SHORT EXERCISE A:
Could you repeat the part of the records below that opens with the line containing "Task: Open the" and closes with the line containing "tap(92, 362)", including both of those lines and leaving the pictures out?

EXCERPTED PASSAGE:

=-=-=-=-=

If you’re just starting out with camera drones, the last thing you need is a bulky device or one that offers too many settings that you’re not going to use anyway. That’s what DJI’s Mavic Air drone, one of the smallest product in DJI’s Mavic catalog, is trying to avoid. Despite its small, foldable body, this 4k drone doesn’t disappoint when it comes to smart features, convenient functionalities, and professional video shooting capabilities.
Dji has a wide selection of drones on both the consumer and professional levels, but the Mavic Air earns a special position between them. Thanks to its 12.0MP camera with Adobe DNG RAW support, it can snap 4K/30p videos at 100 Mbps, which you can stream on your device through built-in Wi-Fi connectivity, making this model hard to distinguish from its professional rivals. Conveniently, the Mavic Air comes with 8GB of internal storage. Although that may enough for a couple of videos, you may need to offload the storage frequently if you’re one to shoot videos continuously.
When folded into the travel mode, this drone becomes so compact that you can transport it inside any travel bag with ease. The easy-to-use remote controller is equally convenient and ergonomic, as it boasts a foldable, low-profile design that allows for easy smartphone mounting when you’re flying your drone around.
Compared to other models from the same series, the DJI Mavic Air is lighter, faster, and more stable. Besides, it comes with a plethora of intelligent features that make controlling and shooting videos a breeze, such as DNG Raw support, the D-Cinelike color profile, and the sophisticated obstacle avoidance system, which allows it to avoid obstacles in all directions.
Another feature that we really dig and that makes this drone a true winner for beginners is Dji’s APAS, or Active Pilot Assistance System, which is an enhanced flight safety measure that allows the drone to move around obstacles rather than stopping when facing them. If you’ve never tried controlling a drone before, that would undoubtedly come in handy when you’re flying the DJI Mavic Air.
Because it relies on Wi-Fi rather than DJI’s more robust Lightbridge or OcuSync signal transmission systems, you may face some difficulties live streaming or controlling this drone in cities or high-traffic areas, but as long as you’re not too far away from the drone, you’ll be fine.
The DJI Phantom 4 Pro V2.0 combines the dimensions of a compact size drone with extensive control settings and a camera of a professional photographer and video shooter.
DJI’s Phantom 4 Pro V2.0 comes with a camera that’ truly worthy of a real professional. Not only does it boast a three-axis-stabilized mount camera with a 1-inch, 20 MP sensor, but it can also shoot 4K DCI – also known as Cinema 4k or C4K – videos at 120 frames per second. If you’re a professional pilot/photographer looking to snap some cinema-worthy shots, you’ll certainly like that extra feature and wider aspect ratio. Our testers certainly did.
Furthermore, the new version of the Phantom Pro has a huge advantage over its predecessor, the DJI Phantom 4 PRO, which is the global mechanical shutter, giving it superior capabilities when recording fast-moving action shots, thus adding to the cinema shooting features of the Phantom drone.

=-=-=-=-=

SOURCE MATERIAL:
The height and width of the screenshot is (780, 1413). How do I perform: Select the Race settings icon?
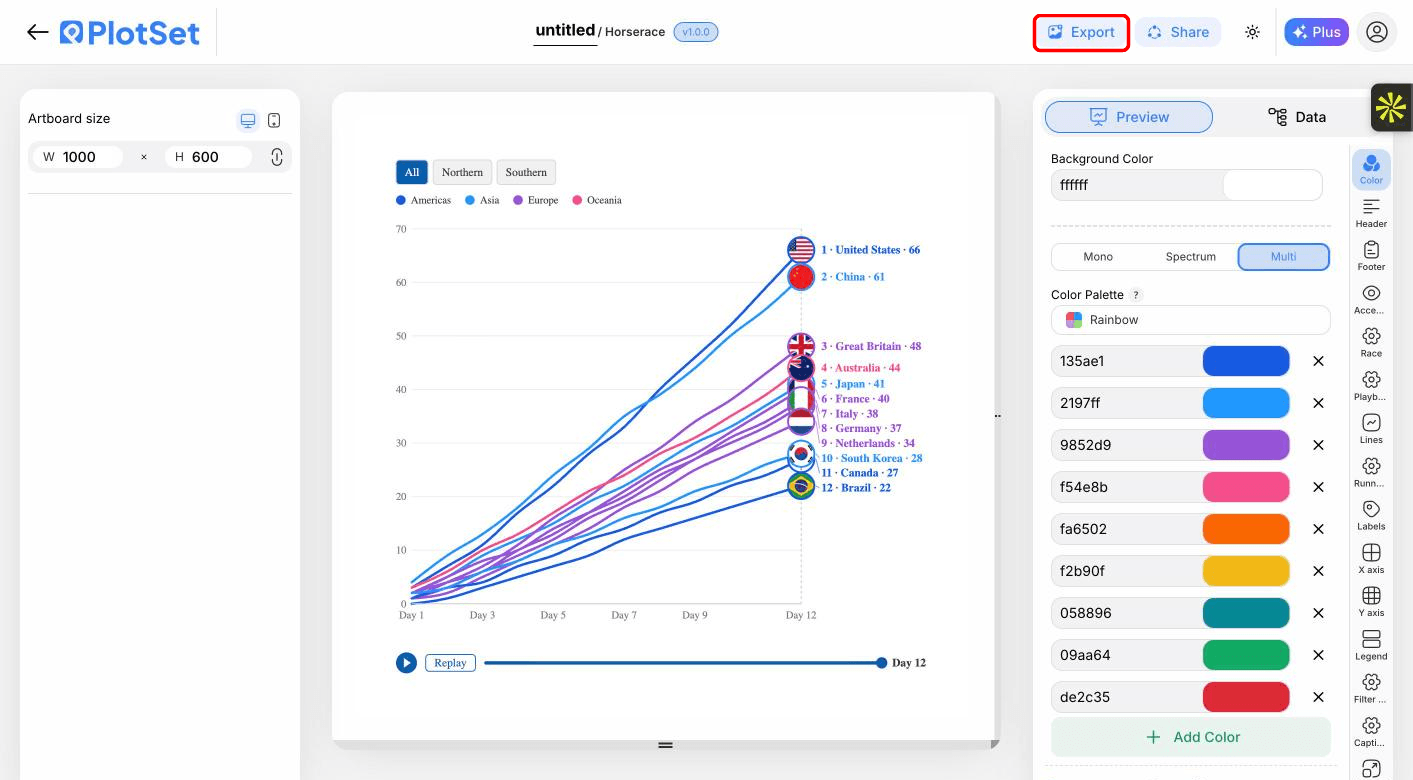(x=1371, y=342)
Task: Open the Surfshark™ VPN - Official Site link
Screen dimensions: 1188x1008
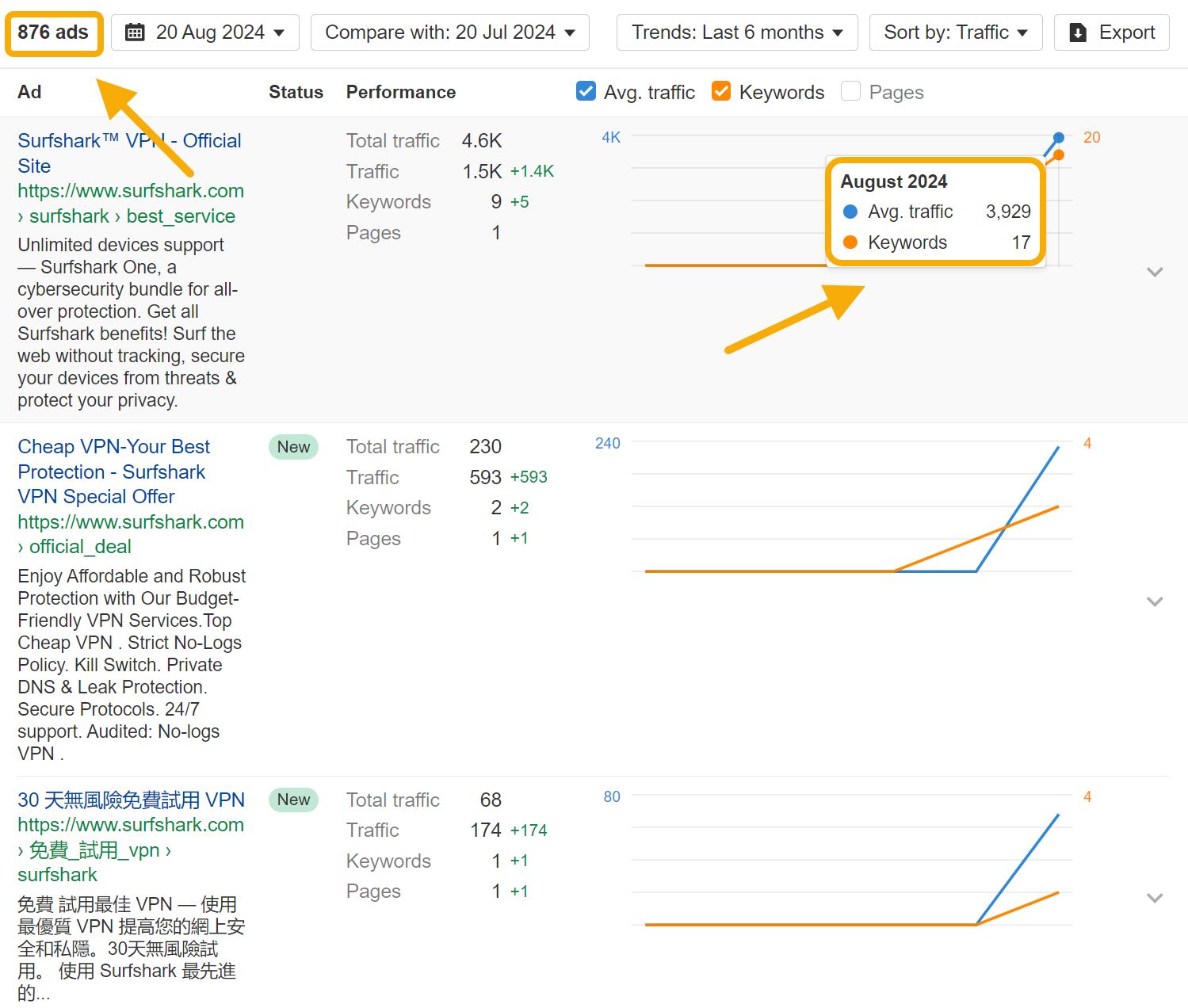Action: click(129, 153)
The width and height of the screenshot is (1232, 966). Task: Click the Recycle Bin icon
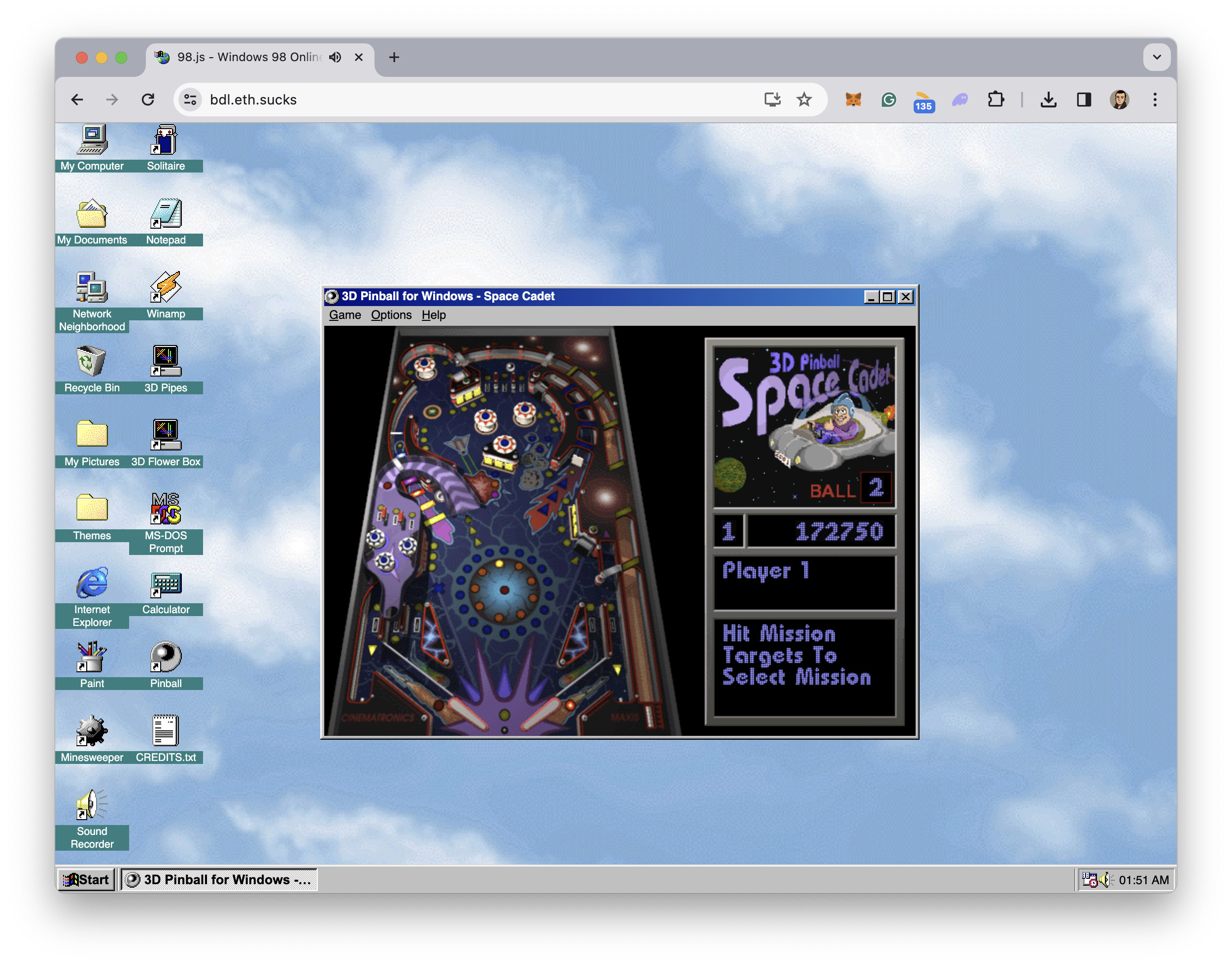tap(92, 362)
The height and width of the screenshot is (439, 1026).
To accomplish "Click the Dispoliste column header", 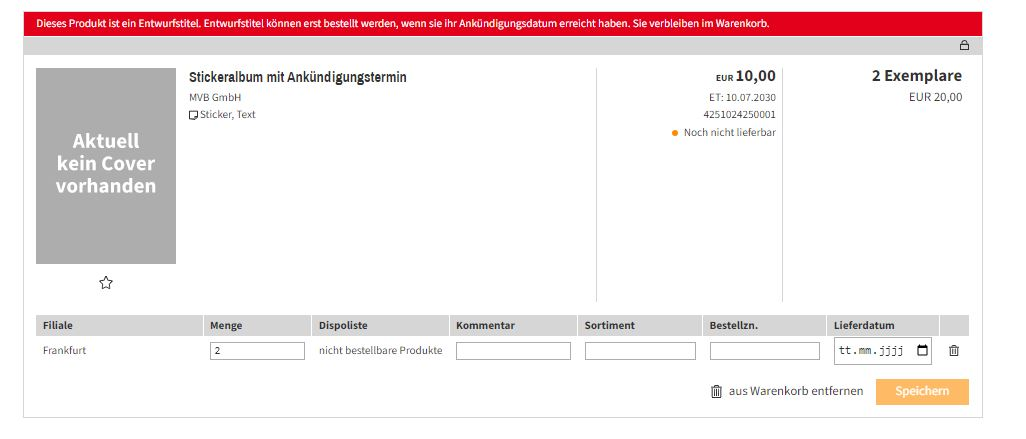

=-=-=-=-=

SHORT EXERCISE B:
Can you continue the drone review above from where it stops?

EXERCISE OUTPUT A:
Task: Open the Surfshark™ VPN - Official Site link
Screen dimensions: 1188x1008
Action: click(129, 153)
The width and height of the screenshot is (1232, 966). Task: Click the Recycle Bin icon
tap(92, 362)

EXERCISE OUTPUT B:
The global mechanical shutter makes the Phantom 4 Pro 2.0 suitable for another kind of professional use as well; automated mapping missions, as this drone’s camera can generate maps from photographs taken while it’s on the move.
For easy and smooth transmission, the Phantom 4 Pro 2.0 uses DJI’s OcuSync technology. The net result is a low-latency digital HD video transmission and an improved flight experience over the range of 7 km even in high-traffic areas and cities where Wi-Fi signals can be easily disturbed.
As far as the flight and controls go, DJI’s Phantom 4 Pro V2.0 is quite the tool for the pro, as it comes with a 5-Direction Obstacle sensing and 4-Direction Obstacle capability thanks to several cameras and IR sensors. You can’t even imagine how many times that feature saved our testers when piloting this drone in the city.
All in all, for a professional videographer, mapper, or photographer, the Phantom 4.0 V2.0 is an ideal camera drone capable of producing the finest videos at the highest resolutions.
Excellent photo/video quality with stunning Hasselblad color profiles
Compact design for easy portability
Easy to control
Soft 4k processing
Although the Phantom 4 is an excellent choice for professionals, its close rival, the DJI Mavic 2 Pro, is more suitable for hobbyist and passionate photographers looking to snap fascinating pictures and record amazing videos in different conditions and light settings with streamlined controls.
When putting the photo and video capabilities of the drones in the reviewed batch to test, our team found that the DJI Mavic 2 Pro offers the highest quality. Compared to the Phantom Pro 4.0, the Mavic 2 Pro boasts an improved Hasselblad-branded L1D-20c camera with 10-bit proprietary color profiles that can guarantee excellent-looking photographs no matter the situation and location. No need to spend hours editing your pics after every session. Thanks to these Hasselblad color profiles of the DJI Mavic 2 Pro, your viewers will be blown-away immediately.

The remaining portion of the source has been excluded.